Cytopathology-5 DR. MAHA AL-SEDIK
Definition: Local defense and protective response against cell injury or irritation or Local vascular and cellular reaction, against an irritant.
Causes: • Living: • Bacteria, • Fungi, • Virus, • Parasite or their toxins. • Non-Living: • Chemical burn • Irradiation • Mechanical trauma • Thermal injury
Inflammation is designated by adding the suffix (itis) to the end of the name of the inflamed organ or tissue e.g. cellulitis, nephritis, urethritis and glossitis.
Q- Is inflammation beneficialor not ? • You have to understand that inflammation is a protective response. • Its goals are: • • Eliminate the initial cause of cell injury. • • Remove necrotic cells and tissue. • • Initiate the process of repair . • Inflammation may be harmful as in hypersensitivity, rheumatoid arthritis, anaphylactic reaction and atherosclerosis.
Main Types of Inflammation Acute: Rapid onset and of shorter duration. Subacute: Slower onset with longer duration than acute. Chronic: Slowest onset with longer duration.
Cardinal signs of inflammation (Macroscopic signs): 1)Redness. 2)Hotness. 3)Swelling. 4)Pain and tenderness. 5)Loss of function.
1. Acute inflammation Definition: A rapid and transient response to injury or irritant Signs (macroscopic signs): The same cardinal signs but with rapid onset and of shorter duration. Changes in inflammation: 1. Local vascular change. 2. Formation of inflammatory exudate.
Inflammatory response: (microscopic signs) First: Local vascular changes: 1. Initial temporary vasoconstriction for few seconds. 2. Active vasodilatation of arterioles and capillaries (by chemical mediators: Histamine) and passive dilatation of venules. 3. Increase in capillary permeability (fluid exudate to the extravascular tissue) thus concentration of blood cells, slowing of blood flow (stasis). 3. the margination of leukocytes.
Active vasodilatation of arterioles and capillaries (and passive dilatation of venules.
Second: Formation of inflammatory exudates: • Infiltration of the various fluid and plasma proteins outside the blood vessels into the surrounding tissue without injury of the blood vessels. • This is due to the increased capillary permeability caused by the high osmotic pressure of the surroundings.
Leukocytes seem to leave the smallest blood vessels by inserting pseudopodia into the interendothelial junctions and sliding through the wall by amoeboid movement. • The early stages are marked by the predominance of polymorphs especially neutrophils migration, particularly when the inflammation is caused by pyogenic cocci.

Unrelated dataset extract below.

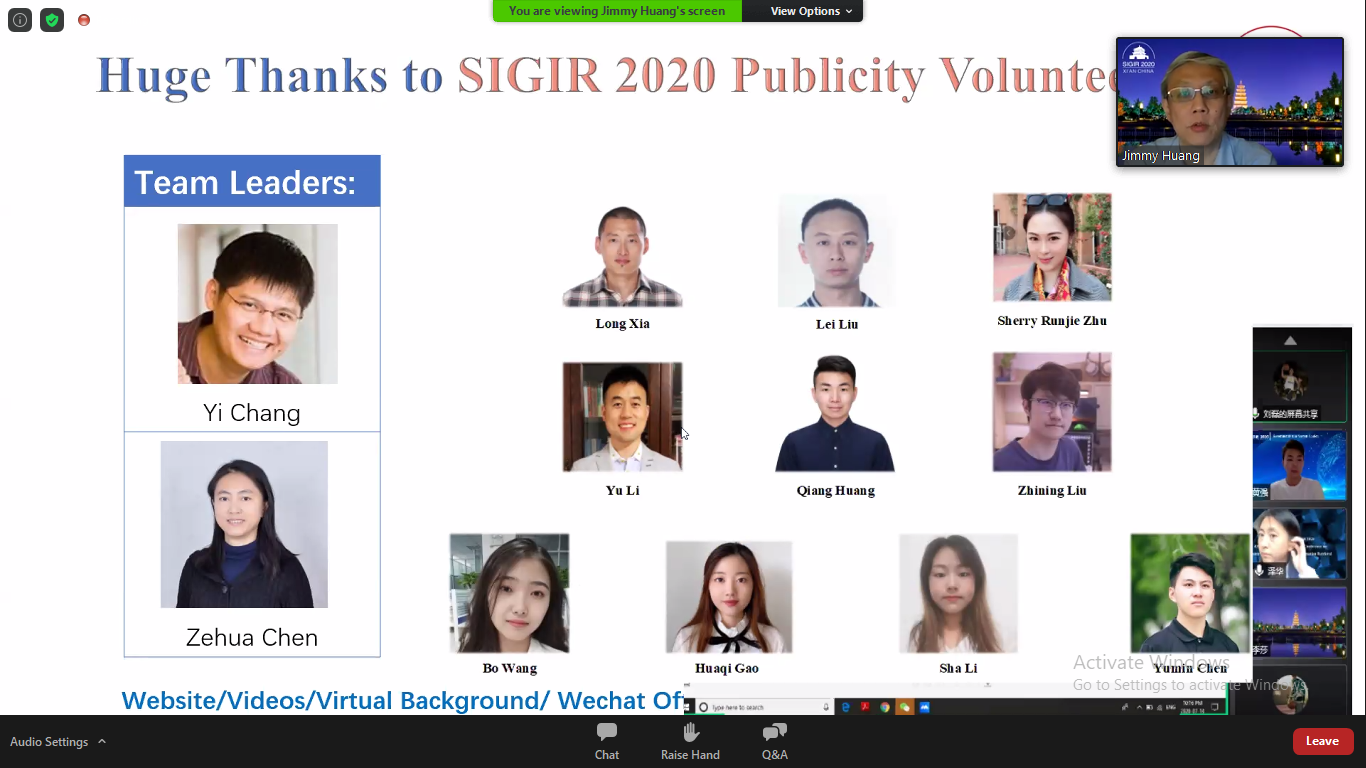The width and height of the screenshot is (1366, 768).
Task: Raise Hand in the webinar
Action: [690, 741]
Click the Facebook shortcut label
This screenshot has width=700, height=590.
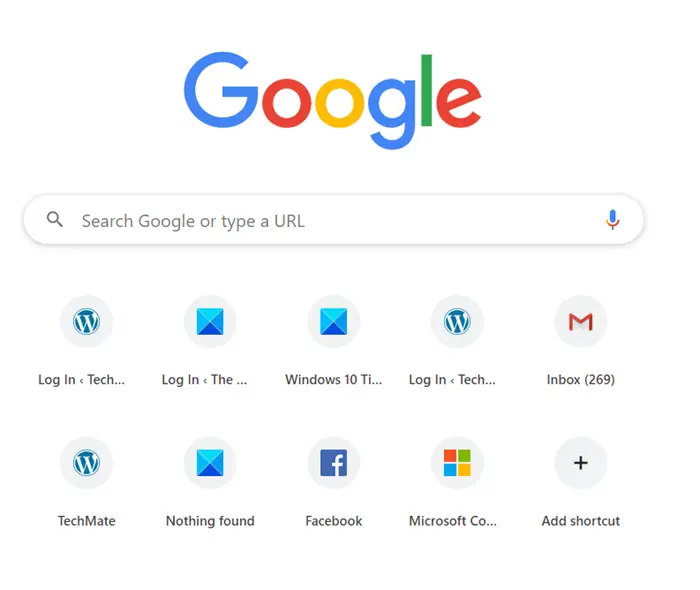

Acute inflammatory exudates • Composition: • Fluid: contains plasma proteins, immunoglobulin and salts. • Fibrin: high molecular weight filamentous insoluble protein. • Inflammatory cells: Neutrophil, macrophage and lymphocyte.
Functions of inflammatory exudates: • Dilute the invading microorganism and its toxins. • Bring antibodies through the plasma to the inflamed area. • Bring leukocytes that engulf the invading microorganisms. • Bring fibrinogen through the plasma, which is converted, to fibrin mesh, helping in trapping the microorganism and localize the infection.
Cells of inflammatory response •Phagocytic cells –macrophages –PNL (particularly neutrophils) –Eosinophil –Basophil •Non-phagocytic cells –Lymphocytes –Plasma cells
Neutrophil Eosinophil Basophil Lymphocyte Monocyte Plasma cell
SO • Stages of Acute Inflammation • Transient Vasoconstriction • Persistent Vasodilatation and Stasis • Increased Permeability of Vessel Walls • Fluid Exudate and Formation of Edema • Cellular Exudate (Neutrophil Emigration & Accumulation) • Resolution or progression
Types of acute inflammation (based on type of exudates): 1- Catarrhal inflammation. 2- Serous inflammation. 3- Fibrinous inflammation. 4- Hemorrhagic inflammation. 5- Gangrenous inflammation. 6- Purulent inflammation.